• _About this task_:
From the line that contains "You are a GUI" to the end of the records below, copy every line exactly. Both the first and last of these lines count.

[Collected data]

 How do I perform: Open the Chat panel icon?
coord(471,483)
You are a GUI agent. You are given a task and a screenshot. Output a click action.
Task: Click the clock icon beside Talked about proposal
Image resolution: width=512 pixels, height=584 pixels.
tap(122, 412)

• _Task solution_:
You are a GUI agent. You are given a task and a screenshot. Output a click action.
Task: Click the clock icon beside Talked about proposal
Image resolution: width=512 pixels, height=584 pixels.
tap(122, 412)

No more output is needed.